Question

In the redox reaction ,
$P{b}_3{O}_4+8HCl\to 3PbC{l}_2+C{l}_2+4H_{2}O$ :

• A. three numbers of $P{b}^{2+}$ ions get oxidised to $P{b}^{4+}$ state
• B. one number $P{b}^{4+}$ion get reduced to $P{b}^{2+}$ and two numbers of $P{b}^{2+}$ ions remain unchanged in their oxidation states
• C. one number $P{b}^{2+}$ ion get oxidised to $P{b}^{4+}$ and two numbers of $P{b}^{4+}$ ions remain unchanged in their oxidation states
• D. three numbers of $P{b}^{4+}$ ions get reduced to $P{b}^{2+}$ state.

Answer 1

Answer: (B)

one number $P{b}^{4+}$ion get reduced to $P{b}^{2+}$ and two numbers of $P{b}^{2+}$ ions remain unchanged in their oxidation states

Reaction given:

$P{b}_3{O}_4+8HCl\to 3PbC{l}_2+C{l}_2+4H_{2}O$

$P{b}_3{O}_4$ is a mixture of two $PbO$ and one $Pb{O}_2$ and is written as:

$P{b}_3{O}_4=2PbO\cdot Pb{O}_2$

Therefore the reaction becomes:

$2PbO.Pb{O}_2$ $+8HCl\to 3PbC{l}_2+C{l}_2+4H_{2}O$

In the reaction, oxidation state of $Pb$ in $PbO$ is +2 and +4 in $Pb{O}_2$.

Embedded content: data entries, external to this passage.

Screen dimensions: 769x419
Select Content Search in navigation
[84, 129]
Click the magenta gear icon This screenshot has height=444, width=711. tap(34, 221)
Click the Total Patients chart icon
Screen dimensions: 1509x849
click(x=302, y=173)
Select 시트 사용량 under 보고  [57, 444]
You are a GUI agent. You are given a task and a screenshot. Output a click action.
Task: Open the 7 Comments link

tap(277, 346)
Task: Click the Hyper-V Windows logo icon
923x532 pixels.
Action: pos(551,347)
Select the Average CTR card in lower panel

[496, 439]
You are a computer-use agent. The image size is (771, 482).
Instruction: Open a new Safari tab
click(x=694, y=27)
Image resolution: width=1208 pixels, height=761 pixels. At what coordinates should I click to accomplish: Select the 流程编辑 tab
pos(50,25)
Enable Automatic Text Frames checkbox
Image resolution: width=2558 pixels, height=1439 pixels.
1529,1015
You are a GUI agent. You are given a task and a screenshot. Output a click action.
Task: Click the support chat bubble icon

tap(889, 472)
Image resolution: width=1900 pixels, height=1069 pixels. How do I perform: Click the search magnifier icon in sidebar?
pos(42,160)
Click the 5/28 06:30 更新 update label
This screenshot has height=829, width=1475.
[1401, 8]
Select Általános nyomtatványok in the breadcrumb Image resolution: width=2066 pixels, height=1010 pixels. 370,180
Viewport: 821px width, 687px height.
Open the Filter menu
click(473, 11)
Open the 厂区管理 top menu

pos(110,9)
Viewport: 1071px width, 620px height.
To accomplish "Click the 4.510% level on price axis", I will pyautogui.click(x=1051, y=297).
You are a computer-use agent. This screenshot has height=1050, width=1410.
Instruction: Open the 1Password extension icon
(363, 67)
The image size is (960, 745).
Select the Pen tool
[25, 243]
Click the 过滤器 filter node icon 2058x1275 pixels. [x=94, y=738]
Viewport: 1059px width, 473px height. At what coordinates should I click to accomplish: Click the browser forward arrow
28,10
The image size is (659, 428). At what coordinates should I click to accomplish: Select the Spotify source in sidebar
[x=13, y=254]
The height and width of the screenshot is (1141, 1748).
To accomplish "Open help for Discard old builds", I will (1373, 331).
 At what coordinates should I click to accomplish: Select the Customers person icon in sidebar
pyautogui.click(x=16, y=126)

Thus, there are two $P{b}^{2+}$ ions in the product from PbO that remain unchanged and one $P{b}^{4+}$ from $Pb{O}_2$ that gets reduced to $P{b}^{2+}$, resulting in total three $P{b}^{2+}$ ions.

Hence in the reaction,

$P{b}_3{O}_4+8HCl\to 3PbC{l}_2+C{l}_2+4H_{2}O$

One number $P{b}^{4+}$ion get reduced to $P{b}^{2+}$ and two numbers of $P{b}^{2+}$ ions remain unchanged in their oxidation states.